The Double Code Hypothesis of Ageing

Ageing remains one of biology’s most fundamental unresolved questions. Existing explanations often attribute ageing to stochastic damage accumulation, adaptive programmes, or interacting hallmarks, yet none fully explains why ageing emerges so broadly in organisms that undergo development. Here, I introduce the Double Code Hypothesis of Ageing, which frames ageing as an inevitable consequence of life’s dual inheritance system: the genome and the epigenome.

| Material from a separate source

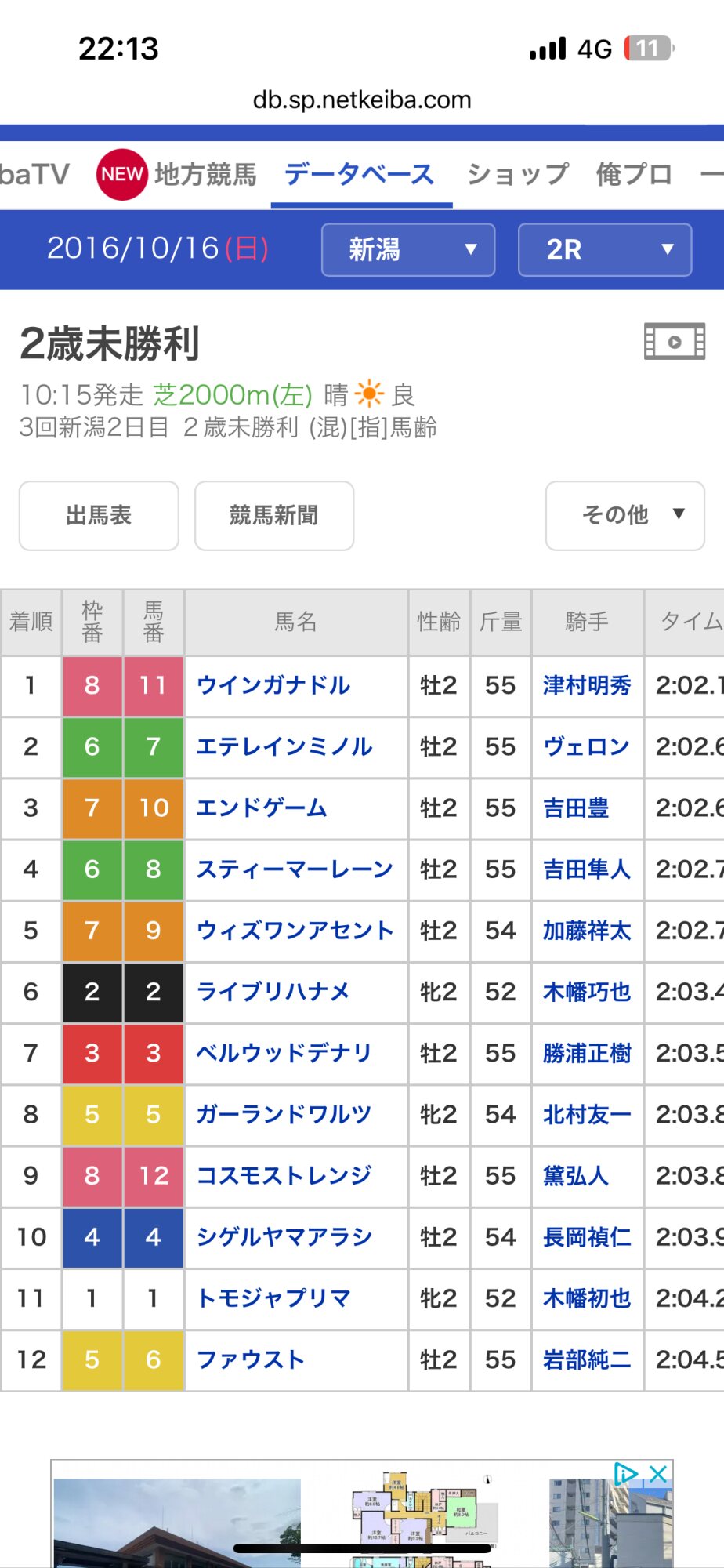724x1568 pixels.
Task: Sort by the 着順 column header
Action: (x=31, y=622)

In this manuscript, “code” is used in a computer-science-like sense, closer to source code than to the specialised meaning used in code biology: an organised set of biological instructions whose effects depend on being read, interpreted, maintained, and executed by cellular machinery.I propose that ageing is not merely the progressive accumulation of epigenetic noise within an individual, but the consequence of an inherent instability in a dual inheritance system whose two informational layers must remain functionally aligned across cellular and organismal generations. The relative stability of the genome allows long-term information preservation, whereas the plasticity of the epigenome enables development, differentiation, and adaptation, but also makes this layer vulnerable to cumulative misalignment.This progressive loss of genome–epigenome coordination acts as a natural, non-programmed limit on lifespan in complex organisms. Rather than an encoded death programme, ageing is described as increasing informational disorder emerging from the unresolved tension between genetic stability and epigenetic plasticity. This falsifiable framework offers experimental predictions in model systems such as Schizosaccharomyces pombe and provides a mechanistic explanation for why ageing exists.